_TASK INSTRUCTIONS_. Only the lines from the line containing "1999x1067 pixels." to the end of the entries, both included, belong in your answer, and each must match exactly.

++++ INPUT DATA ++++

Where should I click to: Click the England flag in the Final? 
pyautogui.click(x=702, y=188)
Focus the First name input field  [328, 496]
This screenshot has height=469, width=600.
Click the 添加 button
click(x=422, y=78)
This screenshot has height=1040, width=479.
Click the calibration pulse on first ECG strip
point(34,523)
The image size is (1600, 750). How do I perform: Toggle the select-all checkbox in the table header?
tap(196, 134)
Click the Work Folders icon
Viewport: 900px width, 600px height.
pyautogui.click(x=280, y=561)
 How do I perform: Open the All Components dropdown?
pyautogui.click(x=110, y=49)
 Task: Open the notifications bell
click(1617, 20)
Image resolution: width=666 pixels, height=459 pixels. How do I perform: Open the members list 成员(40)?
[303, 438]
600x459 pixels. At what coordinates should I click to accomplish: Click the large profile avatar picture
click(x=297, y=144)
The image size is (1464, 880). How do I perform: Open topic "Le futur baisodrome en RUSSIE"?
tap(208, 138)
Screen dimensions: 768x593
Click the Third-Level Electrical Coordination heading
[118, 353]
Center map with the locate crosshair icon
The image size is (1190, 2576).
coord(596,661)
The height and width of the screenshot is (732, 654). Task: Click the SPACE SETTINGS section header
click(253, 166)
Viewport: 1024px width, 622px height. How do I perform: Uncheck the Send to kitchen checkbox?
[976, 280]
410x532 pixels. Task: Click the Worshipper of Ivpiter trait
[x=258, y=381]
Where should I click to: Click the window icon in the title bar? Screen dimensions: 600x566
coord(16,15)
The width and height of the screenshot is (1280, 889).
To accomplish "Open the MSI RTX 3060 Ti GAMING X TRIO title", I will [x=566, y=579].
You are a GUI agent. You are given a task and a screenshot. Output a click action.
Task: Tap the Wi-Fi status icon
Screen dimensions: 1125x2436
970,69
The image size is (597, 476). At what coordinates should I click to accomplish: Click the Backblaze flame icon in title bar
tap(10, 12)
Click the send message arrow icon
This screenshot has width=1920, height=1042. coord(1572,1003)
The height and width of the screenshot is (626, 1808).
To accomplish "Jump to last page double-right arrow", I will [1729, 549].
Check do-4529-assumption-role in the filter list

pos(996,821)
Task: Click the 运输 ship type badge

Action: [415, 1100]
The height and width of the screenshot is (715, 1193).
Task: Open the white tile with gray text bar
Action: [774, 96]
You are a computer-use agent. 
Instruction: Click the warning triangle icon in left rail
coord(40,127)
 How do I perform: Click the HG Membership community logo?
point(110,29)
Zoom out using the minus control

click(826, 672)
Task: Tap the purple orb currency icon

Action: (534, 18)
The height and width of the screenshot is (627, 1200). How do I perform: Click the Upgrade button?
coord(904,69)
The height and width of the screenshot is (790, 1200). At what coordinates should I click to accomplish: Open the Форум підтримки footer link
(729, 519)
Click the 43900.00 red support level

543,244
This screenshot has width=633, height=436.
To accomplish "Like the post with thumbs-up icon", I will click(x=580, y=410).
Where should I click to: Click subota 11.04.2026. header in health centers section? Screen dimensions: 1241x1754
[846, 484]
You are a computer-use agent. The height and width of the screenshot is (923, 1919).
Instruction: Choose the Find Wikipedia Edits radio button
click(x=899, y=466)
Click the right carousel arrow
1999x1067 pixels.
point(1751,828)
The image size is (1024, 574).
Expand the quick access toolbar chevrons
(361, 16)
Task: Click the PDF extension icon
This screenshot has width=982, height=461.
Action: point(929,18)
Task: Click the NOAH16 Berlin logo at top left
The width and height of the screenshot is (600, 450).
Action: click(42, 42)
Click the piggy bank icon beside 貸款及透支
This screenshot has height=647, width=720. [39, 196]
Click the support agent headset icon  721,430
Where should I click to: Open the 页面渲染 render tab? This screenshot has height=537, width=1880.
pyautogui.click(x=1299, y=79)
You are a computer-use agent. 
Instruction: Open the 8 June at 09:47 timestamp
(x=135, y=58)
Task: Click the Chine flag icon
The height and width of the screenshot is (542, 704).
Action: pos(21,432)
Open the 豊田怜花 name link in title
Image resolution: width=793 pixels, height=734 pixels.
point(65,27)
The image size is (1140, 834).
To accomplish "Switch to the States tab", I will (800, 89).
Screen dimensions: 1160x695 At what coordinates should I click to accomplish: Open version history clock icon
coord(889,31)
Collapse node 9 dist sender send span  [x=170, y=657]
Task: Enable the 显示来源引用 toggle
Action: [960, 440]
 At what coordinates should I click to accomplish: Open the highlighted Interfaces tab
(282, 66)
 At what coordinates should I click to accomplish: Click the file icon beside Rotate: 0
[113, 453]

++++

_SOLUTION BELOW_.
1999x1067 pixels.
point(1751,828)
The image size is (1024, 574).
Expand the quick access toolbar chevrons
(361, 16)
Task: Click the PDF extension icon
This screenshot has width=982, height=461.
Action: point(929,18)
Task: Click the NOAH16 Berlin logo at top left
The width and height of the screenshot is (600, 450).
Action: click(42, 42)
Click the piggy bank icon beside 貸款及透支
This screenshot has height=647, width=720. [39, 196]
Click the support agent headset icon  721,430
Where should I click to: Open the 页面渲染 render tab? This screenshot has height=537, width=1880.
pyautogui.click(x=1299, y=79)
You are a computer-use agent. 
Instruction: Open the 8 June at 09:47 timestamp
(x=135, y=58)
Task: Click the Chine flag icon
The height and width of the screenshot is (542, 704).
Action: pos(21,432)
Open the 豊田怜花 name link in title
Image resolution: width=793 pixels, height=734 pixels.
point(65,27)
The image size is (1140, 834).
To accomplish "Switch to the States tab", I will (800, 89).
Screen dimensions: 1160x695 At what coordinates should I click to accomplish: Open version history clock icon
coord(889,31)
Collapse node 9 dist sender send span  [x=170, y=657]
Task: Enable the 显示来源引用 toggle
Action: [960, 440]
 At what coordinates should I click to accomplish: Open the highlighted Interfaces tab
(282, 66)
 At what coordinates should I click to accomplish: Click the file icon beside Rotate: 0
[113, 453]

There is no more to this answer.